O mesmo Garzón escreve, no posfácio deste Condor, aquilo que realmente estava por trás da retórica de contornos religioso-messiânicos que os governos repressivos de Argentina, Brasil, Bolívia, Chile, Paraguai e Uruguai tentaram inscrever na História como verdade: “É curioso que a todo este género de acontecimentos, como os que se verificaram na América Latina e nos quais se centra este excelente trabalho de João Pina, corresponde a cobardia dos que os proporcionaram: mostraram a sua força na agressão e na imposição do silêncio, mas não quando se tratou de responder pelos crimes perpetrados.”

Essa cobardia está bem expressa nas fotografias dos julgamentos dos militares envolvidos na repressão da ditadura argentina (1976-83), de longe o mais sanguinário dos regimes que se abateram sobre os seis países, com o seu rasto de 30 mil desaparecidos, de crianças roubadas aos pais e entregues a famílias próximas da ditadura, de uma guerra (Malvinas) desencadeada como um salto de retórico estertor para salvar o que já não podia ser salvo, e as marcas que ainda hoje se reflectem na sociedade. Nelas, quase todos aqueles velhos de cabelos bem aparados e bem vestidos nas suas vestimentas de oficiais militares na reforma preferem esconder o rosto numa vergonha que nunca surge na história que sempre contaram e para a qual escolheram o seu próprio papel de heróis salvadores de uma guerra de tudo ou nada. Um contraste gritante com a realidade de regimes que não olharam a meios (quanto mais escabrosos melhor, pois o medo cerceava outros a irem pelas mesmas veredas) para satisfazer a sua crueldade de Estado.

Jon Lee Anderson, o jornalista americano especialista na América Latina que assina o texto de entrada deste colossal projecto do fotógrafo João Pina sobre a Operação Condor, escreve que as primeiras notícias da existência dessa operação surgiram em 1979, já a mesma se desenrolava secretamente havia quatro anos: “Nessa altura, a ideia de uma aliança forjada entre os regimes militares de direita da América Latina, com o objectivo expresso de assassinar comunistas nos países uns dos outros, soava como uma teoria da conspiração (…), mas era verdadeira e, no início dos anos de 1980, quando a matança levada a cabo pela Operação Condor começava a abrandar, já tinha provocado mais de 60 mil mortes.”

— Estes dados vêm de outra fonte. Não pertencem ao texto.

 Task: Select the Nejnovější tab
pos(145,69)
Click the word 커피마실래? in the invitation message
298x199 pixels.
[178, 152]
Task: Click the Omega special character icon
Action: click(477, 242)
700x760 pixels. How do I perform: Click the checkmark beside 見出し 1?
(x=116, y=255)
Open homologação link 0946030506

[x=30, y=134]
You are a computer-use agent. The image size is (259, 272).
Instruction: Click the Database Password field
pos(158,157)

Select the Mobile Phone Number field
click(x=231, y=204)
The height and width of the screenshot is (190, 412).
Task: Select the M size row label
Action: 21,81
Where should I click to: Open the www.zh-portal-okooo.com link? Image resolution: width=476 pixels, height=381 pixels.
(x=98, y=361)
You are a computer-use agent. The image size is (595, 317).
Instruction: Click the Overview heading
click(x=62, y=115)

Muitas dessas mortes correspondem ainda hoje a “desaparecidos”, militantes assassinados cujos cadáveres foram escondidos num limbo mais cruel do que a própria morte: sem corpo para fazer o luto, as famílias foram chorando a ausência de alguém que racionalmente sabiam morto mas de quem emocionalmente continuaram a esperar o regresso. João Pina fotografa essa ausência de forma exemplar, enquadrando os lugares que antes foram centros de detenção e tortura de tal maneira que quase sentimos a presença humana que as imagens não registam. Notam-se as marcas do tempo mas também da passagem de gente, como essa inscrição gravada no estuque de uma antiga cela na cave do Ministério do Interior boliviano: “Só quero ser livre.”

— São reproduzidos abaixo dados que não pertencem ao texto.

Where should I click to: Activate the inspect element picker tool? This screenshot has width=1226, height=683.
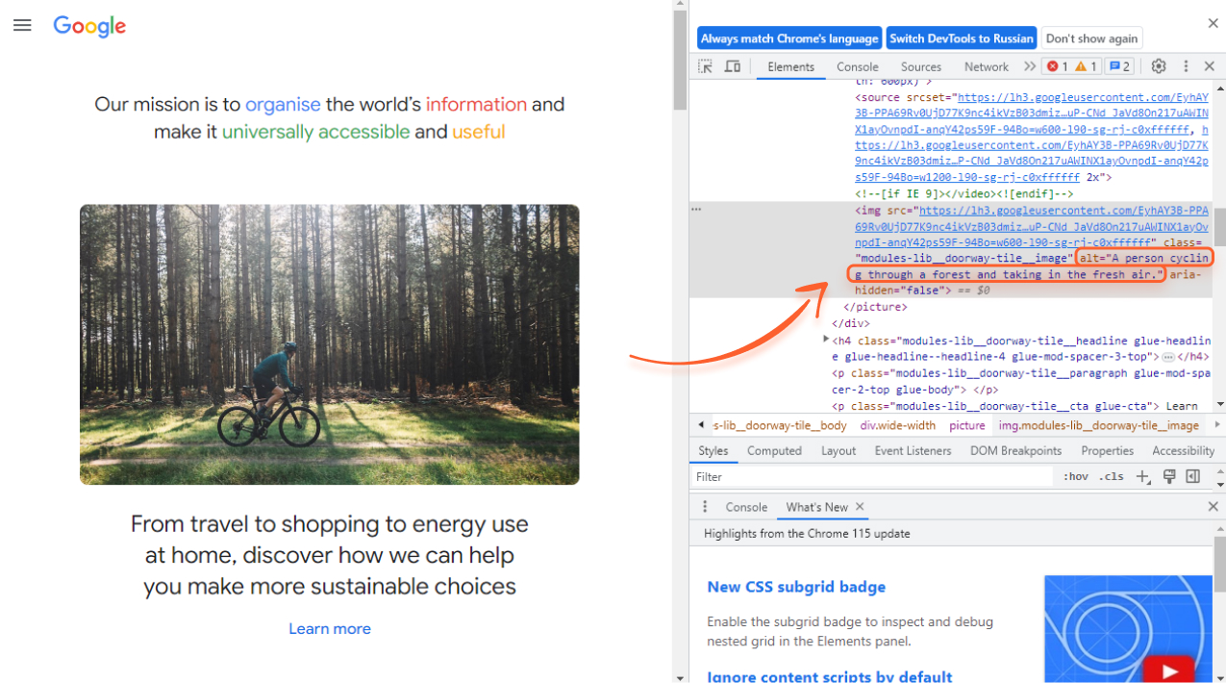coord(705,66)
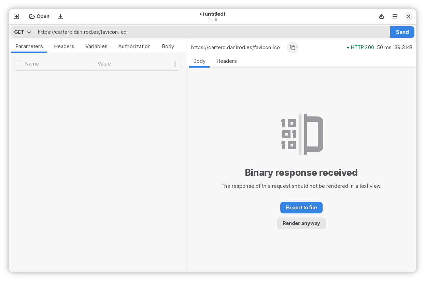Select the response Body tab
Screen dimensions: 425x281
[199, 61]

A opção de remeter as legendas para um catálogo colocado numa bolsa no final é das mais acertadas, permitindo que o livro seja antes uma testemunha visual e emocional desse momento abjecto em que vários Estados secretamente resolveram exterminar com requintes de atroz barbarismo parte da sua população.

Sendo um projecto de vida para João Pina, o espírito de dedicação e de obsessão que o fotógrafo colocou durante anos na sua concretização é a justa homenagem aos homens e mulheres que foram vítimas da Operação Condor. Os corpos que enquadra e as histórias que conta, exemplos de milhares de outras histórias idênticas de jovens idealistas que não tiveram a mínima hipótese contra seis polícias políticas a trabalhar em conjunto, resultam num documento digno e emocional. Dignidade que a Operação Condor nunca teve.